Can anyone out there, with XY as the 23 rd pair of chromosomes sing me 唯一 by Wang Lee Hom???!!! i think i'll gladly marry you.

(ok... the last point... i'm just kidding)

Wednesday, June 03, 2009

人生的过程,有得有失. 经商,有赚有赔.事业,有起有落.计划,有成有败.比赛,有胜有负.股票,有涨有跌.成绩,有高有低.地位,有上有下.

Just feel that this sentence reflects strongly about life. In general, life is full of ups and downs. Good and bad, come together.

In the end, i didn't take up the temperature screening job because my mum's strongly against it. She thinks it's dangerous and to a certain extent, her points are valid. Hopefully, i can find a weekend part time sales job plus the IT fair. Then weekdays i can spend my time tuitioning my cousins.

I went JB with my family and we watched terminator salvation. i like those action packed shows that do not involve my brain. Only need to sit there and gawk.

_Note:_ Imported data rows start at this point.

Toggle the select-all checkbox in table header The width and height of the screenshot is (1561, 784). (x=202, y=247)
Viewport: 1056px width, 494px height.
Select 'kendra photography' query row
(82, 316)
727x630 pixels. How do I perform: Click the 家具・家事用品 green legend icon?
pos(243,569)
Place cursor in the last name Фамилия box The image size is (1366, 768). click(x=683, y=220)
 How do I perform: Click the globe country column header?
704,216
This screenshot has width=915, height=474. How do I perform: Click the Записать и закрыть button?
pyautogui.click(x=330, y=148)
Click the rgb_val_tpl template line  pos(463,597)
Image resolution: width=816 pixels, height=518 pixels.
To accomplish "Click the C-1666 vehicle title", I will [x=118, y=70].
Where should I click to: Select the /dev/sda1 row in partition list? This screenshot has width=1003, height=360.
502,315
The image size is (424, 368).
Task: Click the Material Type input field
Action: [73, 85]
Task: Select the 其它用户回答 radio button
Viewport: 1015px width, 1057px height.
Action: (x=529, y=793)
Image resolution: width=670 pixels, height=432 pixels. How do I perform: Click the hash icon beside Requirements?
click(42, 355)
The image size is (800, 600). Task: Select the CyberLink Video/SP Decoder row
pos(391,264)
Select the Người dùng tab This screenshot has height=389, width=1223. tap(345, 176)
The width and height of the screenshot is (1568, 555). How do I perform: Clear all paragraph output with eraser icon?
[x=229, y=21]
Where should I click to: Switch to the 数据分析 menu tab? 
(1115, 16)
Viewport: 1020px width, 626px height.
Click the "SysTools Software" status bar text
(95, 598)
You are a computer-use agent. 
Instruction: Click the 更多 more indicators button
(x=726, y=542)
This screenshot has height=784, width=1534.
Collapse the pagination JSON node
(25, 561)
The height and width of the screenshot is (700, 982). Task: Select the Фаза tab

LOL! Didn't like the parts whereby marcus wright's face got ripped and revealed his steel robot structure underneath the human's skin. Yucks. Pretty face should be kept intact what...

You know what...it turns out my cousin may not be getting married to the Australian anymore. Apparently, they knew each other online but haven't met each other before... And don't know what happened, out of the blue, they talked about marriage. If i'm not wrong, my cousin is near 30. Not some juvenile, immature, childish kid. There he goes on treating marriage like masak masak... *faints*

It's unfathomable how people just know that they are right for each other? The situation is made more complicated due to the fact that they hadn't met each other, not even once and marriage is in their considerations. I think even if i've been seeing someone for a period of time, i don't think i would even consider marriage. Not so soon, not so fast. Well... i was hoping perhaps i should just stay single for the rest of my life. haha! Maybe it's just me and all my over reactings.

and with the females in my house occasionally lamenting and complaining about the male species, marriage is definitely a subject worth lots of considerations...

I sense trouble brewing...

Hai... i long for a break at some island surrounded with spectacular beach.